Novo Ciclo

O mês de setembro é propício a reinícios e poucas vezes isso se terá sentido com tanta intensidade como neste ano de 2021.
A onda pandémica, que a todos tem tolhido, enfrenta agora a barreira da vacinação e, embora as contas estejam longe de estar saldadas, há uma descompressão visível alimentada em simultâneo pela esperança e pelo cansaço.
Mas nestes dias em que as escolas se enchem de novo de vozes infantis e juvenis, nestes dias em que as férias terminaram para a maioria das pessoas e que o ciclo de escola/trabalho se reinicia, surgem movimentos que mudarão a nossa forma de estar e de viver nos próximos tempos.

A pandemia, o confinamento e o grande incremento que o teletrabalho conheceu nos últimos tempos são grandes factores que estão já mudar a nossa forma de viver, de formas que ainda não descortinamos na totalidade. A começar, dizem vários especialistas, pelas casas onde habitamos.

No confinamento, muitas pessoas descobriram com surpresa que viviam numa armadilha de tijolos e as agências imobiliárias passaram a registar números recorde de procura de moradias – casas com quintal. Essa é a grande tendência que está a crescer exponencialmente, dizem os números. Nas cidades, as casas pós-pandemia irão ter varandas grandes e quartos maiores, com salas separadas das cozinhas – espaços que permitam a privacidade de cada membro da família e a possibilidade de criar ambientes diferenciados para que, quem está em teletrabalho ou em aulas online, se possa “desligar” do local de trabalho e consiga disfrutar de um espaço de lazer. Tudo isto na mesma residência.

A par destas alterações nas casas perspetivam-se grandes alterações na organização das cidades. Em todo o mundo está a crescer o movimento da “Cidade 15 minutos” que defende uma ideia muito simples: que cada cidadão possa alcançar diariamente o que necessita, a pé ou de bicicleta, em 15 minutos.

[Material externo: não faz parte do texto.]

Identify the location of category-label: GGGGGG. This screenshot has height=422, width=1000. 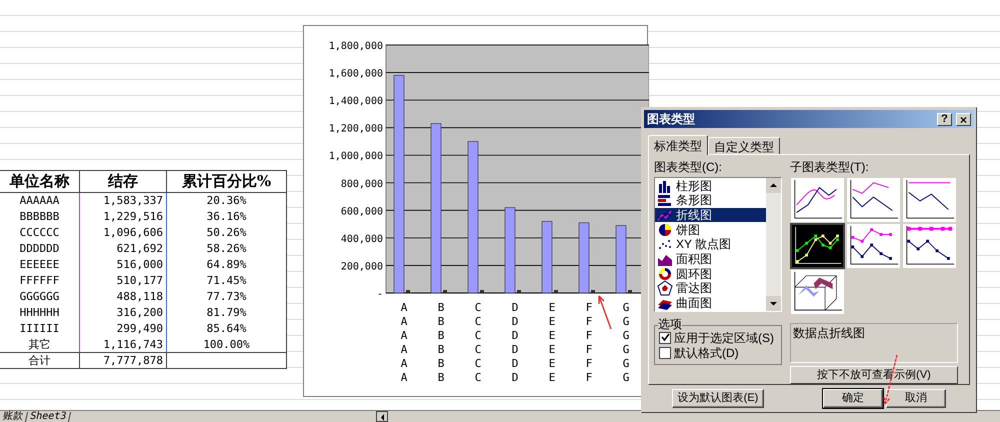
(626, 342).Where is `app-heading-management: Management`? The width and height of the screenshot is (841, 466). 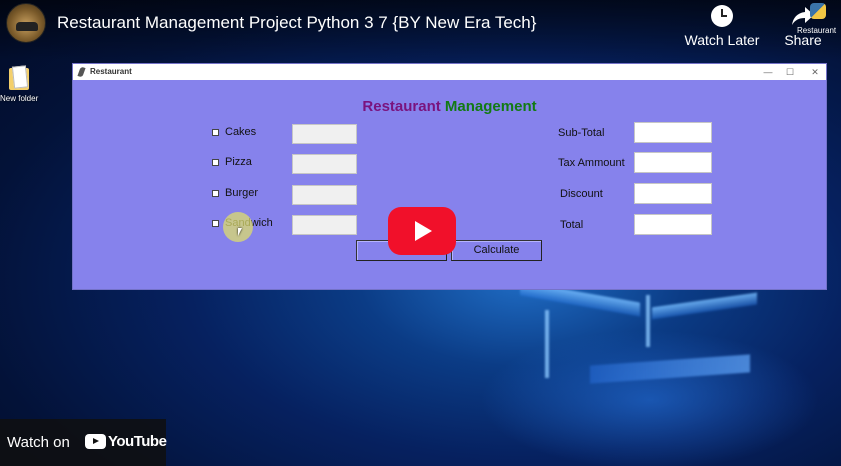
app-heading-management: Management is located at coordinates (490, 106).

Neste novo paradigma de planeamento urbano, num conceito criado por Carlos Moreno, professor da Universidade de Sorbonne, e que está a espalhar-se pela Europa, cada bairro residencial deve permitir seis diferentes funções sociais: viver, trabalhar, fornecer, cuidar, aprender e desfrutar.

Partindo do princípio de que a dinâmica quotidiana das pessoas irá demorar a retomar a normalidade vivida antes da pandemia e que muitas pessoas jamais retornarão a essa normalidade, a “cidade 15 minutos” defende que, a partir de sua casa, o cidadão deve (em 15 minutos) ter acesso ao trabalho, à escola, postos de reciclagem, padaria, espaços verdes, espaços de convívio, transportes, serviços de saúde, recintos desportivos, mercado. Os bairros assim pensados iriam permitir que cada um alcançasse em pleno as suas sete saúdes: física, psicológica, social, espiritual, profissional/escolar, familiar e de lazer.
As deslocações que se evitavam e as horas que se ganhavam no dia a dia de cada um são dos factores que mais repercussão iriam ter nesta nova vivência em bairros diferentes, compostos por casas também elas transformadas pelas circunstâncias deste novo ciclo que o mundo está a iniciar.

Por aqui, no nosso cantinho da serra ao mar, como é costume dizer, estas novas ideias levarão o seu tempo a chegar. Mas seria importante que chegassem, fossem analisadas e adaptadas à nossa realidade. É, por exemplo, inegável que mesmo numa cidade de pequena dimensão como é o caso de Silves, a dispersão dos serviços e equipamentos, e a própria morfologia da cidade em muito dificultam a mobilidade dos cidadãos e o seu quotidiano.

Neste mês de setembro, em que um novo ciclo se está também a iniciar, a nível autárquico, fruto das eleições que se aproximam, e que têm no concelho um número recorde de candidatos, seria também interessante refletir nos modelos que queremos para as nossas residências, bairros, cidades e vilas. Obviamente esta é uma reflexão que terá de atrair diversos atores, não cabendo exclusivamente ao poder autárquico, que poderia ser, isso sim, o dinamizador desse movimento. As casas e cidades pensadas para quem nelas habita é uma das grandes exigências do futuro.